97 minutes (12) 2007
widescreen ratio 16:9
Lions Gate DVD Region 2 retail

RATING: 5/10
reviewed by James A. Stewart
There are a formulaic set of ingredients to the rom-com movie: a dash of beauty in the leading lady, some relationship intrigue and conflict, the obligatory moments of serious reflection and of course the happy ending, etc. Suburban Girl has all of these bar one. Starring Sarah Michelle Gellar - still best known as the high-kicking enemy of the undead from TV's Buffy, The Vampire Slayer - Suburban Girl tries to be a fun film with serious undertones. Gellar plays Bret, a 24-year old editorial wannabe who falls for the twice-her-age Archie, wonderfully portrayed by the excellent Alec Baldwin. His role in this movie could be described as self-depreciating.

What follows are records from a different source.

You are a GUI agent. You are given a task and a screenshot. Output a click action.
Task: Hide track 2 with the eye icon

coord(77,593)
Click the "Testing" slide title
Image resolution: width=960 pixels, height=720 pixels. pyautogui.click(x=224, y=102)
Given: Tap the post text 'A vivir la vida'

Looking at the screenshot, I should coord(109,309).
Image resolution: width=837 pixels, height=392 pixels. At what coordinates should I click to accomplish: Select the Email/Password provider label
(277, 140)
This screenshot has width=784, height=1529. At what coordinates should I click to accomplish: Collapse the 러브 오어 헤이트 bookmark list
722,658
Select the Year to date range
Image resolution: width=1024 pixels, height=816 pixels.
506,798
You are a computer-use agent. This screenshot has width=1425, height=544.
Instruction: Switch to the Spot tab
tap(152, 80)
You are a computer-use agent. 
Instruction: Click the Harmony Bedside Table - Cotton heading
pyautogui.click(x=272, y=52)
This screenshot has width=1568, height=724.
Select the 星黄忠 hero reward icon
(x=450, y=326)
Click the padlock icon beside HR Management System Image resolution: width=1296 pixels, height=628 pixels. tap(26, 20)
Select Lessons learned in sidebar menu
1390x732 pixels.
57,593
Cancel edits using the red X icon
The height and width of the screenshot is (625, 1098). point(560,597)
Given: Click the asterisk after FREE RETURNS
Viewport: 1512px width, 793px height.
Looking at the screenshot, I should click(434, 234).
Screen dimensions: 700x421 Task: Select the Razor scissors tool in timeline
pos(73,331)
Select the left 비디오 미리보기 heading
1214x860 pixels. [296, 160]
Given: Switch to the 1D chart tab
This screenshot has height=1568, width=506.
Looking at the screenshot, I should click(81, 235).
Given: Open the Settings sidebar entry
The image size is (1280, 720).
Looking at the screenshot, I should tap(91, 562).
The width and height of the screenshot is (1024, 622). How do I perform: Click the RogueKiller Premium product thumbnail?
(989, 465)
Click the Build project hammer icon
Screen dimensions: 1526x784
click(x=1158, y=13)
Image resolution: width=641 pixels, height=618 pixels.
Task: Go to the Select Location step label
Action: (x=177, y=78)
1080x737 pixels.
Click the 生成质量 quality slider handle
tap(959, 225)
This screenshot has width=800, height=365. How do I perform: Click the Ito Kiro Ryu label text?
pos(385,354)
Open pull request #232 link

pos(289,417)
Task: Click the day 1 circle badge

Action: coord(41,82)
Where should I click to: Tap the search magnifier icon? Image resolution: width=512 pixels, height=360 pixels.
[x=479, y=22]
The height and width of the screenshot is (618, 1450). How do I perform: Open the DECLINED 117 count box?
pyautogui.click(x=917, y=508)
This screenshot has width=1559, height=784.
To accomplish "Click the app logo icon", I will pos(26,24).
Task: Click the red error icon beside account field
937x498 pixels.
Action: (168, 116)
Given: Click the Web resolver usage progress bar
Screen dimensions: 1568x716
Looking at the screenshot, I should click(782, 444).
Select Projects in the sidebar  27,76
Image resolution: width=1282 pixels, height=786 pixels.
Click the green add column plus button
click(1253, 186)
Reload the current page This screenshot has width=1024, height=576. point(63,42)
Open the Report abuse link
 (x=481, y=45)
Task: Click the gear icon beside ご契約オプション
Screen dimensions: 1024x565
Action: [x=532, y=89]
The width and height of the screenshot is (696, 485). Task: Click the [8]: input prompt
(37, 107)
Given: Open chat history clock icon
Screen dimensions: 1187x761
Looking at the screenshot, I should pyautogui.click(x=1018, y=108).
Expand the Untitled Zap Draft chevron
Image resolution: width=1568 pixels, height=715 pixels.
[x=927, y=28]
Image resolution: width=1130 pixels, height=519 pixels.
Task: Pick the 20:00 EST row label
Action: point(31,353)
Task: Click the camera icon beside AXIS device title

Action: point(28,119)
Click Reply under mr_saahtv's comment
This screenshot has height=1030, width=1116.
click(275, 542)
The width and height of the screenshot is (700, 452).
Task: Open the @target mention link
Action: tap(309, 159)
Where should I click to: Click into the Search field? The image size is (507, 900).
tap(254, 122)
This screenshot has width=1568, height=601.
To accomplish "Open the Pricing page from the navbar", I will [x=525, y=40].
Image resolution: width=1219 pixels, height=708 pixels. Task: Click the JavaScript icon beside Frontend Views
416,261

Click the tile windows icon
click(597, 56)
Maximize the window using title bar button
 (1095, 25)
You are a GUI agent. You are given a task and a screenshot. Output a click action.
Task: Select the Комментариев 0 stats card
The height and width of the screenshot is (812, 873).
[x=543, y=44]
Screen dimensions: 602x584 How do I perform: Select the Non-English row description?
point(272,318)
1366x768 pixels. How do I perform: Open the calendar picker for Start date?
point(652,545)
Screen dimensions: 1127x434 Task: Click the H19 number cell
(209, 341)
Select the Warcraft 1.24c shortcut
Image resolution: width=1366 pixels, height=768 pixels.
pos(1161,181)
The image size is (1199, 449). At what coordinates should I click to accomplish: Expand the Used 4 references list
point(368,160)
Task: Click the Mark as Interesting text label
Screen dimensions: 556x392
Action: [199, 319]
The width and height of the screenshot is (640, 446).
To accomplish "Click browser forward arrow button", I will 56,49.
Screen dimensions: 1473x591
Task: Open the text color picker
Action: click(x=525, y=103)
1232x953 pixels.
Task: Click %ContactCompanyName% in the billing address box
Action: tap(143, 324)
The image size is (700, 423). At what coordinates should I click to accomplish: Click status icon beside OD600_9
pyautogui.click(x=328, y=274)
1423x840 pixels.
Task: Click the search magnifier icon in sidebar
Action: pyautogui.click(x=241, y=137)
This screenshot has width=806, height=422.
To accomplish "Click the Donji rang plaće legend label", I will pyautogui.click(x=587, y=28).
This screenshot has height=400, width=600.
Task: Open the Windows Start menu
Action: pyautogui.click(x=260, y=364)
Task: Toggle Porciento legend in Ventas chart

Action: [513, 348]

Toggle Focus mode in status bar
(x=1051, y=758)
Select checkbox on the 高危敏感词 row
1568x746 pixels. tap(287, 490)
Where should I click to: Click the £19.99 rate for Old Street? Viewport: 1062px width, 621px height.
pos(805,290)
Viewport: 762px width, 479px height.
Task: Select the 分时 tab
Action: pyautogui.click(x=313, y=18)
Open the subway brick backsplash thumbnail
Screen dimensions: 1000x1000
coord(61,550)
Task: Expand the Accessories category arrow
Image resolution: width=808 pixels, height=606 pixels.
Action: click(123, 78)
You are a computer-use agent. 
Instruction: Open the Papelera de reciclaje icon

Individually, each of the lead stars put across very competent performances, but it is the relationship with the young Bret and significantly older Archie, which is supposed to underpin the whole movie, only to serve as its Achilles heel, which leaves a feeling of dissatisfaction. Firstly, the idea of these two getting together is simply not plausible, not even within the poetically licensed world of the movies. Secondly, Gellar is supposed to be 24 years old here. She's not and it is obvious.

This is clearly aimed at the 20-40 female demographic and for that market it works okay. Suburban Girl chunders along for nearly 100 mins without breaking into a sweat, the comedy is a tad garrulous and can sometimes try to be just that bit too clever. Most of the serious action centres on Gellar and Baldwin - and despite the issues with the believability of their relationship, director Marc Klein does a nice job in extracting fine performances from both of the film's main stars.

Gellar's character goes through the typical states experienced in a rom-com leading lady's life and the plot is rather predictable, but the distraction of some great cinematography in New York City keeps the viewer watching. And therein lies the overall problem with Suburban Girl. It is not the film or the story that hold your attention, but the acting, soundtrack, and cinematography. It can be boring at times with the gratuitous use of montages, an insult to the intelligence of most viewers with IQs in double figures. I guess the fact this went straight to DVD, and wasn't another Love, Actually, or Something's Gotta Give, tells its own story: good not great. Oh, and I won't tell which of the ingredients outlined at the start are not in this movie - I don't want to spoil it for you.